■ Description of the task ■
Every line in the records below with the string "computer" needs to be copied out.

■ Dataset records ■

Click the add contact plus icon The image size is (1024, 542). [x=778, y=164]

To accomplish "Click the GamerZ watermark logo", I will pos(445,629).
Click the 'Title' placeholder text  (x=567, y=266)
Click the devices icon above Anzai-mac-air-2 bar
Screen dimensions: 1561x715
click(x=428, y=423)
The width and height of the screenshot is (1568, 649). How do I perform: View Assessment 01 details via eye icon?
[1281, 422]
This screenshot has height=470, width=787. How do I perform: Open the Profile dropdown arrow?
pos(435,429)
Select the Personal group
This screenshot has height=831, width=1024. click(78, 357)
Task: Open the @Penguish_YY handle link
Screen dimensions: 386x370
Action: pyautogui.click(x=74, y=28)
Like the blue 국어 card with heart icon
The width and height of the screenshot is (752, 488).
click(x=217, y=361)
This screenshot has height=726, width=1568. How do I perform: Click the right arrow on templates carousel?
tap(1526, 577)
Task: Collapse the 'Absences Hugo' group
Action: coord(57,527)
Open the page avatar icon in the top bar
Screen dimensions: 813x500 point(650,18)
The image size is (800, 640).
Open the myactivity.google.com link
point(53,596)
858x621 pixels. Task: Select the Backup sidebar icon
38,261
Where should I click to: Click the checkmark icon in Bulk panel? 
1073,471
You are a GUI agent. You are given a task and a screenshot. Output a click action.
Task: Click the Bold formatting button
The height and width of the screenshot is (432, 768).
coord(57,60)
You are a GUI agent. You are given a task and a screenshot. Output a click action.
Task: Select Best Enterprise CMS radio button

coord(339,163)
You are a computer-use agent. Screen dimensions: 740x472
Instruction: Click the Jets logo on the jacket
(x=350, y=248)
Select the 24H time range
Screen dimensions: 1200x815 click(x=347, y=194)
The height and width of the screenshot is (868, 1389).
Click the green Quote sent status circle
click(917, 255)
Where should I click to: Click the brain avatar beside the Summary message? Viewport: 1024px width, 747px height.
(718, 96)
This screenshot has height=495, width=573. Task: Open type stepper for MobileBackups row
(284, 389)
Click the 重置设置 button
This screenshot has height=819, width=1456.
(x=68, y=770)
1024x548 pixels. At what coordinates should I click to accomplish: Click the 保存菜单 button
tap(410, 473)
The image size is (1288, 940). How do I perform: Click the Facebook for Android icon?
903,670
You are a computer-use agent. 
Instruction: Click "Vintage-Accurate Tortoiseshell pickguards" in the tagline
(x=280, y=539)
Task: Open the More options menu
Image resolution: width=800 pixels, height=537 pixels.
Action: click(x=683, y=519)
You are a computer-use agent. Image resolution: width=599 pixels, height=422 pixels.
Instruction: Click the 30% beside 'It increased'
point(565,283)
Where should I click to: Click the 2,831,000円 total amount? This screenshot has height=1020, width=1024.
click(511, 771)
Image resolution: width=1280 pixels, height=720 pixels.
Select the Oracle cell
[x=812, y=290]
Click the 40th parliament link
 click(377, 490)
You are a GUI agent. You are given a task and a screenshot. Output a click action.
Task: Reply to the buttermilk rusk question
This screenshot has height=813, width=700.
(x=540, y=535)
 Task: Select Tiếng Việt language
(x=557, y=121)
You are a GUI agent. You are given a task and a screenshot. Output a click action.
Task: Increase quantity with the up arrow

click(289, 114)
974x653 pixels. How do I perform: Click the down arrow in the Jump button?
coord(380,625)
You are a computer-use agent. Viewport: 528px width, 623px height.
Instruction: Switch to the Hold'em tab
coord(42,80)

■ Response to the task ■
You are a computer-use agent. Screen dimensions: 740x472
You are a computer-use agent. 
You are a computer-use agent. Image resolution: width=599 pixels, height=422 pixels.
You are a computer-use agent. Viewport: 528px width, 623px height.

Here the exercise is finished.